Colonne
CXVIII.

Les caves

Novembre 2028

On descend les six marches de pierre. L'ampoule du couloir, qu'on a allumée en passant, ne suffit pas tout à fait. Les murs sont en moellons humides. On reconnaît, sous la voûte, l'odeur indéfinissable des caves — pierre froide, terre, un peu de moisissure, une trace de vin.

Si le grenier est l'inconscient sec d'une maison, la cave en est l'inconscient humide. On y stocke ce que la chaleur abîmerait — les conserves, les bouteilles, les outils qui craignent moins le froid. La température, été comme hiver, y reste autour de douze degrés. Un climat constant que peu de pièces, dans la maison, savent tenir.

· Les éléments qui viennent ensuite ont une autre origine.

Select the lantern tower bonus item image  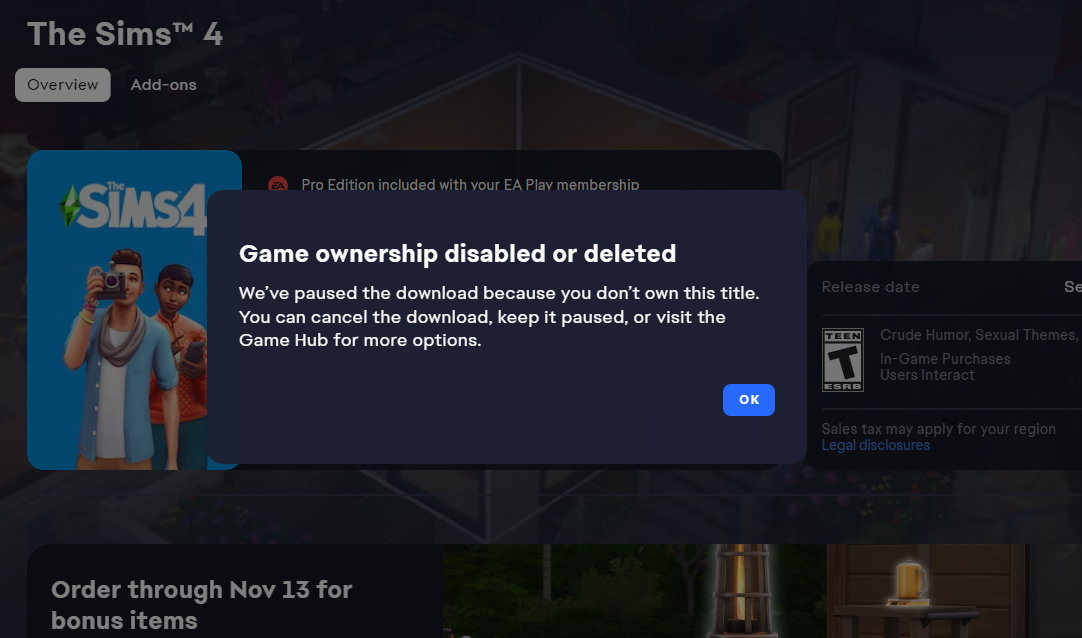point(742,591)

On y descend pour chercher une bouteille pour le dîner, un pot de confiture, le marteau qu'on a rangé là pour ne plus le perdre. On reste rarement. La cave n'est pas faite pour qu'on s'y attarde : elle est faite pour qu'on y prenne ce qui y dort et qu'on remonte sans bruit.

Quand on referme la porte derrière soi, on entend l'écho très bref de son pas dans l'escalier. La cave reprend son silence absolu, dans lequel le vin vieillit, où les conserves attendent l'hiver, où l'humidité fait son travail patient sur les murs. On ne pensera plus à elle avant une semaine ; elle, n'aura pensé à rien.